FlashAttention challenges ML researchers to think about systems-level improvements
Fast and Memory-Efficient Exact Attention with IO-Awareness
Introduction and Motivation
Transformers are the hottest thing on the planet right now. One of their biggest weaknesses is that they have a limited context window — typically 1-2K tokens. This is because the attention block (the core of the transformer model) scales quadratically with respect to the sequence length.
Most of this cost is not in the computation itself, but in the reading and writing of these attention matrices from GPU SRAM to memory and back.
Core Insight: By adapting the attention algorithm to reduce number of writes to memory, we can speed up the attention block and transformer architecture as a whole.
Development Details
This is what a typical attention block looks like. We start with two vectors Q and K. Their cross product gives us attention matrix A, which is then masked, put through a softmax, and then a dropout. Finally, this matrix is multiplied with the vector V to get our desired output.
In this sequence, we must typically materialize at least one of these operations (write it to memory), and often the attention matrix is big enough such that to compute something like softmax, multiple trips to memory are needed. This matrix is also kept in memory for backpropagation.
FlashAttention uses two clever techniques:
Tiling: Decompose the softmax and compute it by blocks instead of in one go. In this way, the I/O cost of calculating large attention blocks is reduced.
Recomputation: Instead of storing the matrix for backpropagation, we simply recalculate it, which is faster than the I/Os.
**********
* **INSTRUCTIONS**:
1 > Using the FlashAttention article, answer each question on its own line.
(a) What context window does it give as typical for transformers?
(b) According to the article, where does most of the cost of attention lie, if not in the computation itself?
(c) What does the recomputation technique do instead of storing the matrix for backpropagation?
2 > Could you carry on the FlashAttention article from its final sentence?

* **SOURCE DATA**:
**********
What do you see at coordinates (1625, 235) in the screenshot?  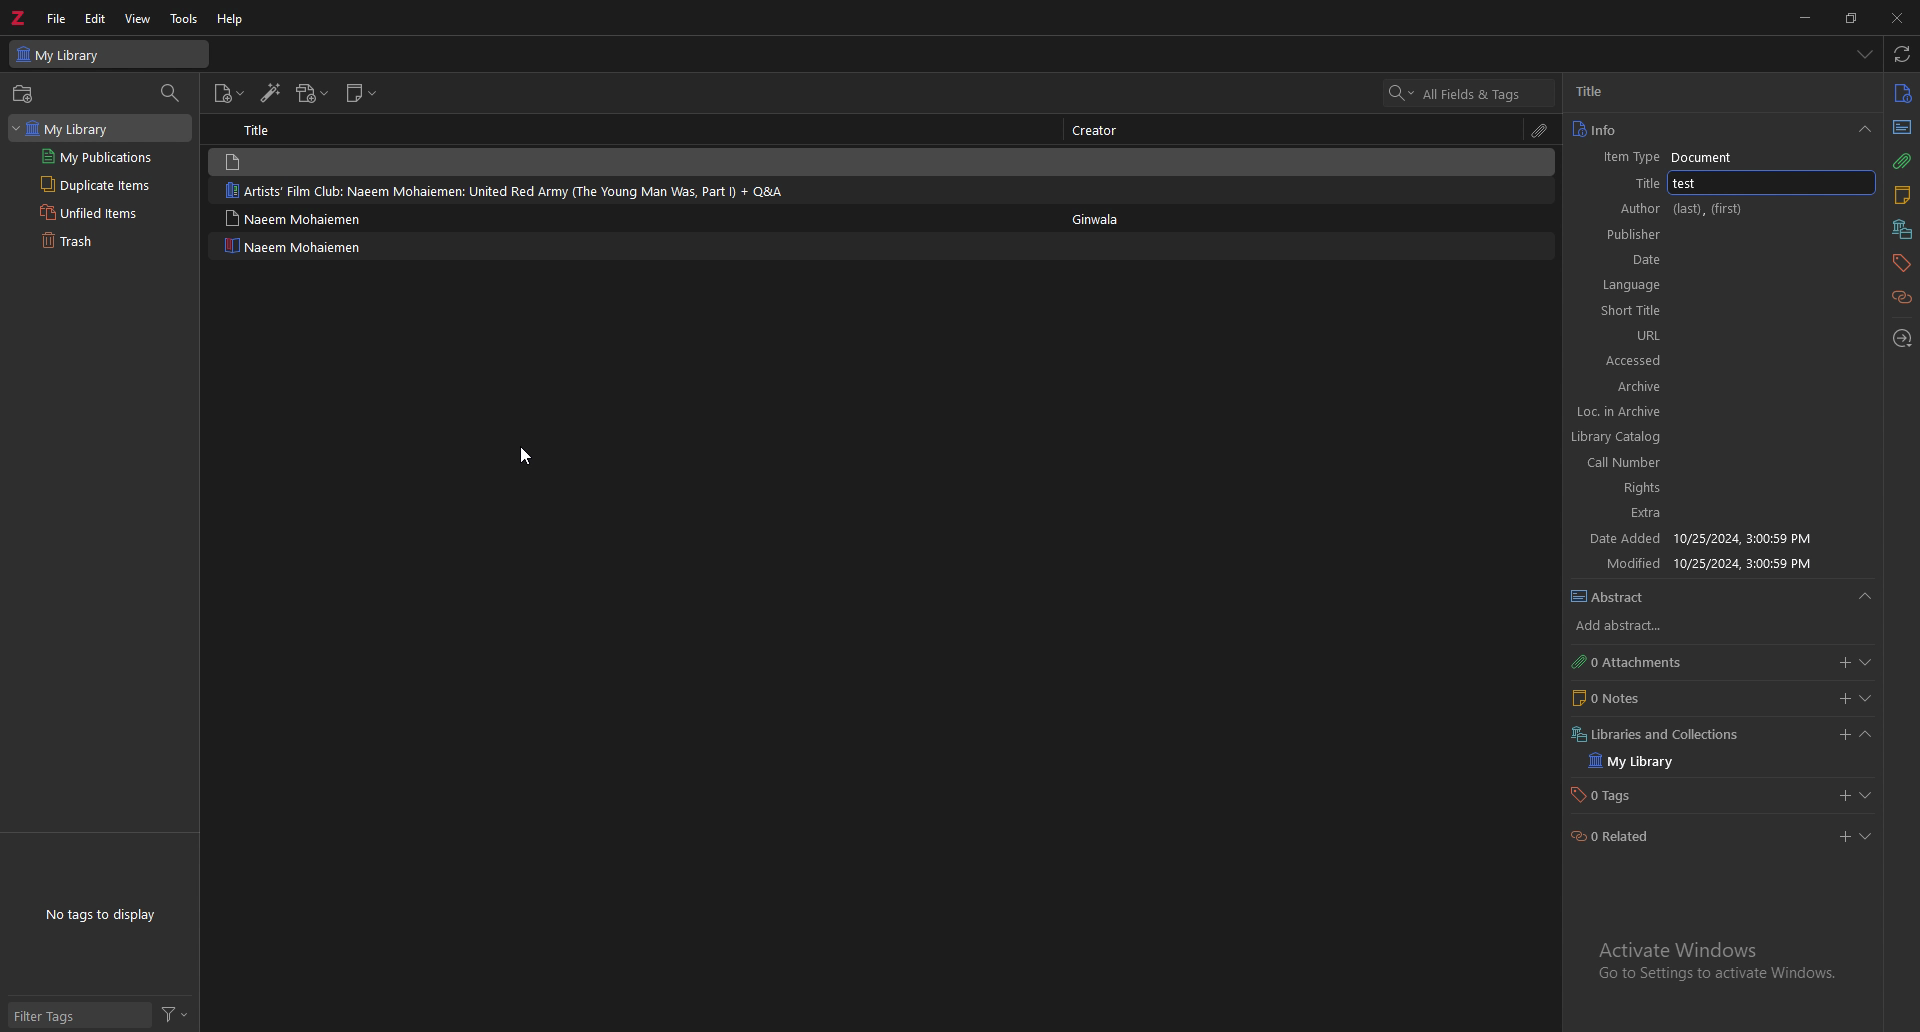 I see `encyclopedia title` at bounding box center [1625, 235].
**********
* **PER-TASK OUTPUTS**:
1 >
(a) Typically 1-2K tokens.
(b) In reading and writing the attention matrices from GPU SRAM to memory and back.
(c) It recalculates the matrix, which is faster than the I/Os.

2 >
Evaluation
The core result: FlashAttention is faster. A lot faster than previously optimized models like Nvidia’s MLPerf.
On a particularly difficult dataset for long sequences: Pathfinder, Transformer models have always either timed out or returned random (50%) performance. Because of the increased context length capacity, FlashAttention is the first transformer model to provide non-random performance.
Limitations and Future Work
Because of the specificity in memory transfer and I/O required, FlashAttention is written in CUDA instead of a higher-level variant like PyTorch. This makes it more challenging to build upon or modify with ease.
Other parts of the transformer architecture can benefit from I/O awareness beyond the transformer.
Most models are not trained on one GPU but multiple. Extending FlashAttention to multi GPU I/O awareness is crucial.
Generally, I think this paper is an amazing example of MLSys research, obtaining performance improvement by leveraging the intersection of systems, networking, and ML.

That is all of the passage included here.